> **THE PROBLEM**:
Using the records below, transcribe word for word the stretch from the line that contains "Click the report document icon in title bar" through the line that contains "You are a computer-use agent. Viewport: 891px", both end lines included, and nothing else.

> **ENTRIES SUPPLIED**:
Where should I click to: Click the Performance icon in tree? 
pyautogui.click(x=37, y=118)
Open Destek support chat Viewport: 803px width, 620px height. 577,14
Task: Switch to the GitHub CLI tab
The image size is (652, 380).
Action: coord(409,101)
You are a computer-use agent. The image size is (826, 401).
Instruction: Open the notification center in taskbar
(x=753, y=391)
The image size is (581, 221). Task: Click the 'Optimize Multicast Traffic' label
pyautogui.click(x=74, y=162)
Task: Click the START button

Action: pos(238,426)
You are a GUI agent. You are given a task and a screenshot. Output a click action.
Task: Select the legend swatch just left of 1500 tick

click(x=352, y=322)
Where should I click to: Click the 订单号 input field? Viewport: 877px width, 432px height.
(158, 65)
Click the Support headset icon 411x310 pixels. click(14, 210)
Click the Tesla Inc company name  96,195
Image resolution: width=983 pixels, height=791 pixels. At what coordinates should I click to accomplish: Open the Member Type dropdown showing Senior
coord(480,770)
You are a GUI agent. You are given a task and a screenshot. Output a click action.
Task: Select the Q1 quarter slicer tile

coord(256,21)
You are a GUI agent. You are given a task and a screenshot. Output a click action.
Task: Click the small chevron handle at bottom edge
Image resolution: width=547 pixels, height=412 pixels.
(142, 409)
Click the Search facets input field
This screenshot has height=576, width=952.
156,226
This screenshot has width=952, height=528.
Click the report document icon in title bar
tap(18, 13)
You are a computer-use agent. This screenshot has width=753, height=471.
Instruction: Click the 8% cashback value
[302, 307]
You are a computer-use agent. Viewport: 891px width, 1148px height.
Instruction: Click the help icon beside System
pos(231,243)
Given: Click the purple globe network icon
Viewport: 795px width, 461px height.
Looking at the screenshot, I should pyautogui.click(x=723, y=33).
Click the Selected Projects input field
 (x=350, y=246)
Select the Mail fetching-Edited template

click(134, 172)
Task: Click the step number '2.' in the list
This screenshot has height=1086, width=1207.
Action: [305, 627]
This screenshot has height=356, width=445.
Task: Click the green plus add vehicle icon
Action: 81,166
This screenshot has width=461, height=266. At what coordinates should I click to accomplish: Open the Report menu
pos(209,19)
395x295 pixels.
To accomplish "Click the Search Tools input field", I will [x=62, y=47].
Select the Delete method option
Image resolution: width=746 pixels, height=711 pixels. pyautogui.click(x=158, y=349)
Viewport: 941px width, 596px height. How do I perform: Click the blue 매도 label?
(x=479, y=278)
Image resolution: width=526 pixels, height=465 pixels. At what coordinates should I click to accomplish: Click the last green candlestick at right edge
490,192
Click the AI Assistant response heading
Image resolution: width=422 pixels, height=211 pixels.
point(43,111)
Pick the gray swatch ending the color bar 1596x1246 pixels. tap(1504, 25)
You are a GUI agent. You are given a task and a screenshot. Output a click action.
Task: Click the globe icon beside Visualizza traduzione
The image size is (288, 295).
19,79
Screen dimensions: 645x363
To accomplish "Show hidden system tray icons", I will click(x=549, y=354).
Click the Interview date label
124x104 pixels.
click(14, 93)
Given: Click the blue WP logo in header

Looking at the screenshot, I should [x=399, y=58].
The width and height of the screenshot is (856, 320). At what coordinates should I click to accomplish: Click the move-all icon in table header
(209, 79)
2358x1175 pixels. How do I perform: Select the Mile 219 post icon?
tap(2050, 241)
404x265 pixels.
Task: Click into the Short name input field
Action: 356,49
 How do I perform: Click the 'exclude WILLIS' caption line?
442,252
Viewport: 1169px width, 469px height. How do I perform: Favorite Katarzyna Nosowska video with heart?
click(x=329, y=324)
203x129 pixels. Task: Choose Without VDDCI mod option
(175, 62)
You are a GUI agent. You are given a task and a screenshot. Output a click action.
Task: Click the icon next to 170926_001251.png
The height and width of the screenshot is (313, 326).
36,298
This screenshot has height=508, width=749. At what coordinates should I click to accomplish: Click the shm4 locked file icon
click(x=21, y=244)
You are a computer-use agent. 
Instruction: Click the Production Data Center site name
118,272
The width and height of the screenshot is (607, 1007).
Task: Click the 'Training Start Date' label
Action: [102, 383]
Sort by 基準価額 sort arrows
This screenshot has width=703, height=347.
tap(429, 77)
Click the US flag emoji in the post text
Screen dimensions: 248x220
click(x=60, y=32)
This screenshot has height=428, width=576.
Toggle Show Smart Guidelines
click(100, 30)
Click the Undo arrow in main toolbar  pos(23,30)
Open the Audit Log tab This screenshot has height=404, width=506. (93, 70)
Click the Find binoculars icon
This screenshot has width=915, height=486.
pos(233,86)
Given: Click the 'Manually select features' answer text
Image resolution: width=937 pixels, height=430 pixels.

> **ANSWER TO THIS TASK**:
Click the report document icon in title bar
tap(18, 13)
You are a computer-use agent. This screenshot has width=753, height=471.
Instruction: Click the 8% cashback value
[302, 307]
You are a computer-use agent. Viewport: 891px width, 1148px height.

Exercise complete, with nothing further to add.